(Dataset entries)
= = = = =

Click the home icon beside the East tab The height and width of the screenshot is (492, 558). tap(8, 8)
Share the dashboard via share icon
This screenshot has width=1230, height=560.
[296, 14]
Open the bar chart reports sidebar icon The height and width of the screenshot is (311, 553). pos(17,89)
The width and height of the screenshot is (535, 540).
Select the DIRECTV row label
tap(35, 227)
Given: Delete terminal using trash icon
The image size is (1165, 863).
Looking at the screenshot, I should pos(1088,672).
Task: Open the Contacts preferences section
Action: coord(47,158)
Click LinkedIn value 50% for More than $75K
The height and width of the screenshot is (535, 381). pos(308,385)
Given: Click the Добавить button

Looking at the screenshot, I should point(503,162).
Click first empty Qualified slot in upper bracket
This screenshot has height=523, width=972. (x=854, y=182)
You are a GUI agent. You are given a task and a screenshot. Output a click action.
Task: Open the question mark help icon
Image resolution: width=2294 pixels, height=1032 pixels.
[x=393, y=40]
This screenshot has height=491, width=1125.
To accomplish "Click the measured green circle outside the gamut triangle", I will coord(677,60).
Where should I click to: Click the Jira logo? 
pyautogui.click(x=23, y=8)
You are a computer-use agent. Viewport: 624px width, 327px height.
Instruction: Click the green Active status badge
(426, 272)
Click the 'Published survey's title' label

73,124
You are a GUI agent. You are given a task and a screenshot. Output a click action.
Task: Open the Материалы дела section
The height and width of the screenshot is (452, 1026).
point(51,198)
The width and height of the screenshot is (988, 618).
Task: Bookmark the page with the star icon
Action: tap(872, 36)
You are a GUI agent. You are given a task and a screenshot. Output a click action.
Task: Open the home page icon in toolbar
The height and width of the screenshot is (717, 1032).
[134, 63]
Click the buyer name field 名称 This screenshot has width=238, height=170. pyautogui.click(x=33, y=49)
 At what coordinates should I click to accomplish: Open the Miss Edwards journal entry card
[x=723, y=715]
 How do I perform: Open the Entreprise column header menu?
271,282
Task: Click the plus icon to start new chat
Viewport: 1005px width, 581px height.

= = = = =

Rewrite everything from the line containing "At what coordinates" down to the end of the listing, swapping "header" for "filter" and keeping every other part the same.

 At what coordinates should I click to accomplish: Open the Miss Edwards journal entry card
[x=723, y=715]
 How do I perform: Open the Entreprise column filter menu?
271,282
Task: Click the plus icon to start new chat
Viewport: 1005px width, 581px height.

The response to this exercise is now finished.